In The Devil Tiger (1934), director Clyde E. Elliott allowed his star, Richmond, to fight a 25-foot python. Richmond hated doubles and had insisted on playing the scene himself. The actor succeeded in holding the snake's snapping mouth away from his face while struggling to free himself from the triple coils around his body. At the height of the struggle, the heroine, Marion Burns, runs in and saves the hero from the python. Burns had to fight the snake, too, to get at Richmond's pistol, with which she was supposed to shoot the python.

In the serial Spy Smasher for Republic Studios, Richmond played not only the title character, but also his twin brother (a character not present in the comic book).

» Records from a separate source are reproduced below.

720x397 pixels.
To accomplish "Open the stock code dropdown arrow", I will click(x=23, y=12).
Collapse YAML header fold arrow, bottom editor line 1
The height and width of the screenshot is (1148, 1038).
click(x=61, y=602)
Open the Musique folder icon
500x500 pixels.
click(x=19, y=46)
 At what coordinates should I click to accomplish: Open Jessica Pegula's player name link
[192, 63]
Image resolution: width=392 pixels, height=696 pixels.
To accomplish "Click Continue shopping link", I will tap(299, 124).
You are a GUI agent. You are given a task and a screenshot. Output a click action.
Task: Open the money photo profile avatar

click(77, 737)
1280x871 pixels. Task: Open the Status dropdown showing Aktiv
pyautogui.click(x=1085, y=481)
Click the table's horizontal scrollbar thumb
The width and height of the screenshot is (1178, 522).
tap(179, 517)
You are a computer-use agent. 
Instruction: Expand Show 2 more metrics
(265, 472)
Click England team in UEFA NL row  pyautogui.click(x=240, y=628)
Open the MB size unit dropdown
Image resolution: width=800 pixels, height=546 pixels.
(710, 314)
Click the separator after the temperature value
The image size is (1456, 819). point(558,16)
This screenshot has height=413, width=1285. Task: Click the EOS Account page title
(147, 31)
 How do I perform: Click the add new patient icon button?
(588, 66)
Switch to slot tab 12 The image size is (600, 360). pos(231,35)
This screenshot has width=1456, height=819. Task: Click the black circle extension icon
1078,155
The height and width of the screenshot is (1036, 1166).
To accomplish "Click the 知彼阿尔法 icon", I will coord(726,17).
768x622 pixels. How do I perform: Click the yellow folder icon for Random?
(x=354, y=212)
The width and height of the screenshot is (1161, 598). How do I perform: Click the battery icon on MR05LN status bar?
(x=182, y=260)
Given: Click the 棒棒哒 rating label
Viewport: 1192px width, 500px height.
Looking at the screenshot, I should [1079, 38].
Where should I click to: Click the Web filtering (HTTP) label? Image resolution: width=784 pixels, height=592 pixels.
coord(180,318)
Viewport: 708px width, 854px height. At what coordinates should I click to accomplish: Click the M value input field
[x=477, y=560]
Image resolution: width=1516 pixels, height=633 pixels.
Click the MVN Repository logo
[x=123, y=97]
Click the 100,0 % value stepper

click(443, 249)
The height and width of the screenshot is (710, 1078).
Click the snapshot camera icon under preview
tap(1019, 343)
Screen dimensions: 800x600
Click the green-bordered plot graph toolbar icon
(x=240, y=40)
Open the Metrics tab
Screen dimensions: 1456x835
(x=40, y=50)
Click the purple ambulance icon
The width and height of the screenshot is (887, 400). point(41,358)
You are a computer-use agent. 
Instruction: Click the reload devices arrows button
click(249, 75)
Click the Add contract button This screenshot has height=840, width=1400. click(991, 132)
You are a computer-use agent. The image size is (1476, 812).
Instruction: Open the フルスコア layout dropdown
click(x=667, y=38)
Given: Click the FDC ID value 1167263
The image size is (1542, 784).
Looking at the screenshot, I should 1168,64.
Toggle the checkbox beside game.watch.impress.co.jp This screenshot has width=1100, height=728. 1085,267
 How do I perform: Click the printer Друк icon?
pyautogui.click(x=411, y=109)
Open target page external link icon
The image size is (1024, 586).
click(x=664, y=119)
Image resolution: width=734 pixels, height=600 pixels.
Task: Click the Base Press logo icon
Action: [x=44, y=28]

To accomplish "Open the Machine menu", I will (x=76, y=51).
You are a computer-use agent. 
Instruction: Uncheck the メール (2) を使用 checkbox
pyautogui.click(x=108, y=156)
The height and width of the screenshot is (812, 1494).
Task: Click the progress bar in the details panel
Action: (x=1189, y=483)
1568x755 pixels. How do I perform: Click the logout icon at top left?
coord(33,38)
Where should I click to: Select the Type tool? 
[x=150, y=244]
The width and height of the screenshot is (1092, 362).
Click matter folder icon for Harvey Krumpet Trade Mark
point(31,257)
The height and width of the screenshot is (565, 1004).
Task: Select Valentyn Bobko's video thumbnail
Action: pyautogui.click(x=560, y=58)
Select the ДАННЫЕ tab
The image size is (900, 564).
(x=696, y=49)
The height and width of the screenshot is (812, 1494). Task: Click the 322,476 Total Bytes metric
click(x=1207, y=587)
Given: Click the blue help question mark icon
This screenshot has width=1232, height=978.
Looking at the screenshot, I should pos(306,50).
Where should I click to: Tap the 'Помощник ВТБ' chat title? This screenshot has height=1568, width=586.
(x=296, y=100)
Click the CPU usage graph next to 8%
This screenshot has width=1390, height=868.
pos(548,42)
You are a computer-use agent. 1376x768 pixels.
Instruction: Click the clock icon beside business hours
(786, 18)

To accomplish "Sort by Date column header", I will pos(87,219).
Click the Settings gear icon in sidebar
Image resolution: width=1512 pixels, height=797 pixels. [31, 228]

Richmond appeared in several Charlie Chan films, and in 1940 landed a main supporting role in Knute Rockne All American, which starred Pat O'Brien, Gale Page, and Ronald Reagan. From 1940 through 1946, he appeared in 30 films, including his best-known roles today, three films in The Shadow series, starring opposite Barbara Read. Following these films, his movie career declined considerably, with only three film roles in 1947 and 1948. During the 1950s and 1960s he appeared on several television series until 1966, when he retired.

==Personal life==
Richmond was married in 1934 to actress Marion Burns. The marriage lasted until his death. They had two children. Richmond was residing in Corona Del Mar, California, at the time of his death at the age of 66. He was buried in Holy Cross Cemetery, Culver City, California.